This project is a minimal implementation of a GPT-style Large Language Model built from scratch using PyTorch.
It is designed for learning and experimentation, not production use.
- Uses BPE tokenization
- Implements Multi head self-attention, feed-forward layers, and layer normalization
- Trains a GPT-like transformer on raw text
- Generates text autoregressively
Each module is intentionally separated to keep the codebase clean, modular, and extensible.
The model uses a character-level tokenizer, which:
- Converts each unique character into an integer ID
- Creates a small, fixed vocabulary
- Makes the learning process easier to understand
- Avoids external dependencies like BPE or SentencePiece
While inefficient for large-scale models, character tokenization is ideal for learning and experimentation.
The model follows a GPT-style Transformer architecture:
-
Token Embedding
Converts token IDs into dense vectors. -
Positional Embedding
Adds information about token positions in the sequence. -
Transformer Blocks (stacked)
- Masked self-attention
- Feed-forward network
- Residual connections
- Layer normalization
-
Language Modeling Head
Projects hidden states to vocabulary logits.

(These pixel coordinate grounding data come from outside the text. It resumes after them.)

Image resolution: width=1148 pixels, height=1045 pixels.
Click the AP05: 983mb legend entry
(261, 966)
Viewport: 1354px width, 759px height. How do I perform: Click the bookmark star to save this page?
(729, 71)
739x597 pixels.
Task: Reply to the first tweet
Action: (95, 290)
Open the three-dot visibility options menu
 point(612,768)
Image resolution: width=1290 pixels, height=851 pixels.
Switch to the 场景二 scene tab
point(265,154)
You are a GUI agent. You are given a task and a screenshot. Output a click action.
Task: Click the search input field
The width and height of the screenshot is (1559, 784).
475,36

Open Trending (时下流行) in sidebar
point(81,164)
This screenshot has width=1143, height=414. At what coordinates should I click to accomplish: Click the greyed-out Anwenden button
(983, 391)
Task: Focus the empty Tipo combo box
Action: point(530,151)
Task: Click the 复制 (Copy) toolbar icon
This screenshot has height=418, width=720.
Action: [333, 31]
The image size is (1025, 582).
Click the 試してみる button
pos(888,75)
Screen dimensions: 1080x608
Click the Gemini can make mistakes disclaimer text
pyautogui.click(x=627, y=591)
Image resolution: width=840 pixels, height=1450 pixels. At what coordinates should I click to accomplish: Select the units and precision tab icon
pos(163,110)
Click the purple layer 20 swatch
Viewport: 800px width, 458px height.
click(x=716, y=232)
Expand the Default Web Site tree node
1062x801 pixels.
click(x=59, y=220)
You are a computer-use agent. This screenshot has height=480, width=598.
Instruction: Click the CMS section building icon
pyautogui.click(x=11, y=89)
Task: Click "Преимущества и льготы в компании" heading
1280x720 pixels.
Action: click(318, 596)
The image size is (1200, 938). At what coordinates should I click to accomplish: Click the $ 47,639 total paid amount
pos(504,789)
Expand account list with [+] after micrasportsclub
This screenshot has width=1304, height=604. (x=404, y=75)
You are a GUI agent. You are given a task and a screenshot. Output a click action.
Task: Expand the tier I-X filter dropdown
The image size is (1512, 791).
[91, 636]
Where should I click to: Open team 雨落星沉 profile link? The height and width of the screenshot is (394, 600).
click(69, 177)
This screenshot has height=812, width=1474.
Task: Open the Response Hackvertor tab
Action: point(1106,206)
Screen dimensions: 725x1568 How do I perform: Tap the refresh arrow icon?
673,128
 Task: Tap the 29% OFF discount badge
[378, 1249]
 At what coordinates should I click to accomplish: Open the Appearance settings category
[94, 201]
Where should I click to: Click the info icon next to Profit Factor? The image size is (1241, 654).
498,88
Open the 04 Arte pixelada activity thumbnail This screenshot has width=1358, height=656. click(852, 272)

The model is trained using causal (autoregressive) language modeling, where it predicts the next token given previous tokens.
The training task is next-token prediction:
Given a sequence of tokens
Predict the next token at every position
- Loss function: Cross-Entropy Loss
- Optimizer: AdamW
- Training data is sampled in fixed-length blocks
- Gradients are backpropagated through time
All important parameters are defined in one place:
Examples:
- Batch size
- Context length (block size)
- Embedding dimension
- Number of attention heads
- Number of transformer layers
- Learning rate
- Training iterations
This makes experimentation simple and reproducible.